The UK government will partner with four biopharma giants and the Wellcome Sanger Institute on a £200 million ($246.9 million) initiative to complete the whole genome sequencing of the 450,000 yet-to-be-sequenced participants in the UK Biobank.
The public-private effort aims to improve public health through genetic research, as well as improve the prevention, diagnosis and treatment of a variety of illnesses that include cancer, heart diseases, diabetes, arthritis, and dementia, according to the government.
“Its results could transform the field of genetic repeated research—unlocking the causes of some of the most terrible diseases and how we can best tackle them,” Business Secretary Andrea Leadsom said in a statement. “It will be a major step forward for individually tailored treatment plans, and will help us better understand why some people get certain diseases while others don’t.”
Researchers from the Wellcome Sanger Institute and deCODE genetics, a wholly-owned subsidiary of Amgen, will use unspecified Illumina technology to carry out the sequencing, with the samples to be sequenced in equal numbers.
UK Research and Innovation (UKRI)—the UK’s government-funded umbrella organization created last year to advance research within the kingdom—will contribute £50 million ($61.7 million) toward the project through the UK’s £210 million ($259.4 million) “From Data to Early Diagnosis and Precision Medicine” Industrial Strategy Challenge Fund (ISCF).
Using £34 million (approximately $42 million) from the ISCF, the UK’s basic research funding agency Medical Research Council (MRC) funded a successful pilot program at the Wellcome Sanger Institute, in which the UK Biobank sequenced the genomes of 10% or 50,000 participants.
Another £50 million ($61.7 million) will come from the medical research foundation Wellcome, while the other £100 million ($123.4 million) will come collectively from Amgen, AstraZeneca, GlaxoSmithKline (GSK), and Johnson & Johnson. Two of the companies are headquartered in the UK: AstraZeneca in Cambridge; GSK in Brentford.
“Whole genome sequencing on this scale is unprecedented, and through this collaboration we hope to unlock the potential of genomics to evolve our understanding of complex diseases such as cancer, heart disease and chronic kidney disease,” stated Mene Pangalos, Executive Vice President, BioPharmaceuticals R&D, AstraZeneca. “These new insights will guide our drug discovery program and will help us bring innovative new precision medicines to patients who need them most urgently.”

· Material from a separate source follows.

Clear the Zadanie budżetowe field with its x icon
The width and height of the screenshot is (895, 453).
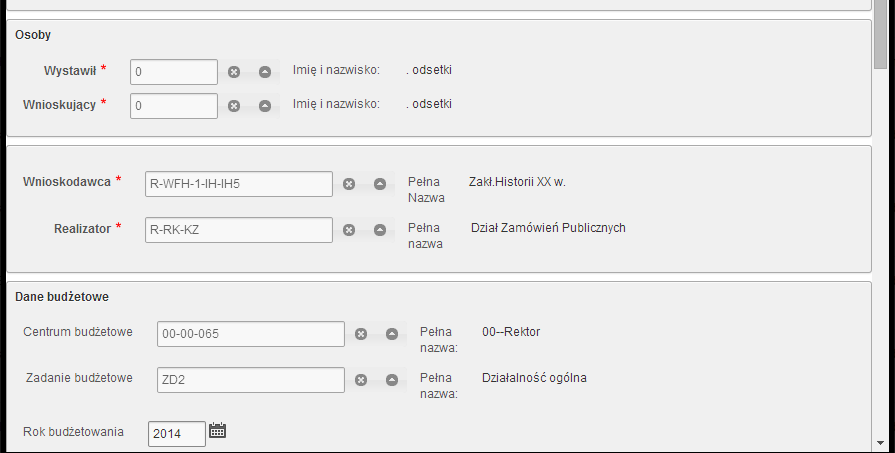[361, 380]
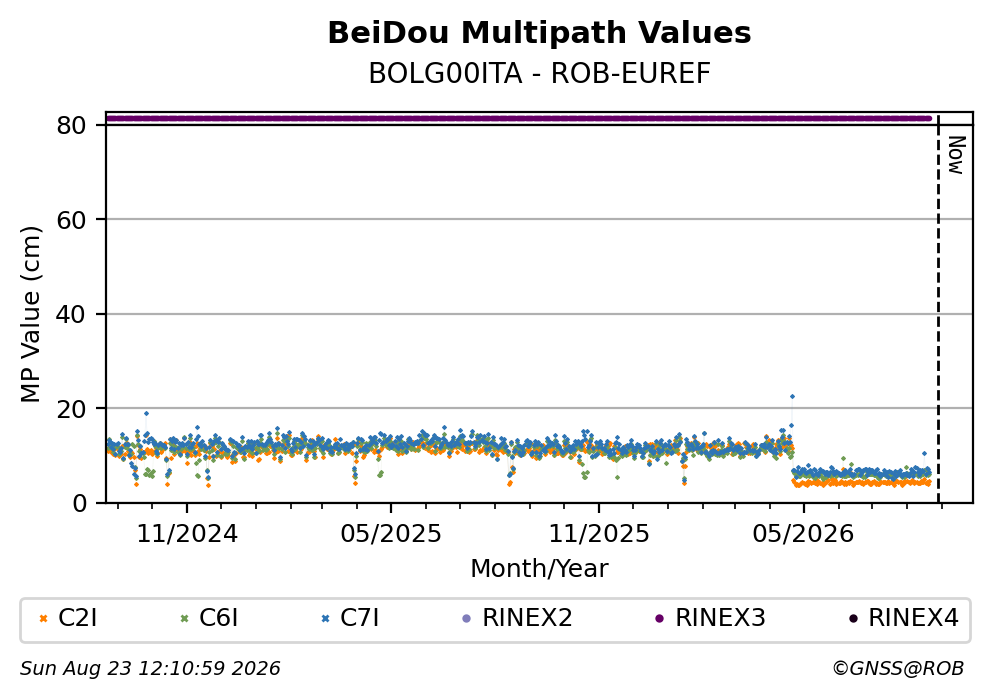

The first tranche of sequence data—expected to consist of about 125,000 sequences—is expected to be made accessible to all researchers in the spring of 2021. At that time, the 50,000 sequences generated by the pilot study will also be made available, according to UKRI.
The UK Biobank stores genomic data from 500,000 volunteer participants ages 40-69 that was collected between 2006 and 2010 from across the kingdom. The participants provided blood, urine and saliva samples for future analysis, detailed information about themselves and agreed to have their health followed on an anonymous basis.
The UK Biobank whole genome sequencing initiative will contribute toward the UK government’s commitment to carrying out five million analyses of DNA by 2024.
Leadsom added that the public-private funding “will support one of the world’s most ambitious gene sequencing programs ever undertaken, reflecting the UK’s determination to remain at the forefront of scientific endeavor and progress.”
Maintaining the UK’s position as a leading nation in genomics and broader scientific activity is a stated priority of the government led by Boris Johnson, who took office succeeding Theresa May on July 24, Johnson has vowed to pull the UK out of the European Union by October 31, and has quipped that rather than extend that deadline, he would “rather be dead in a ditch.”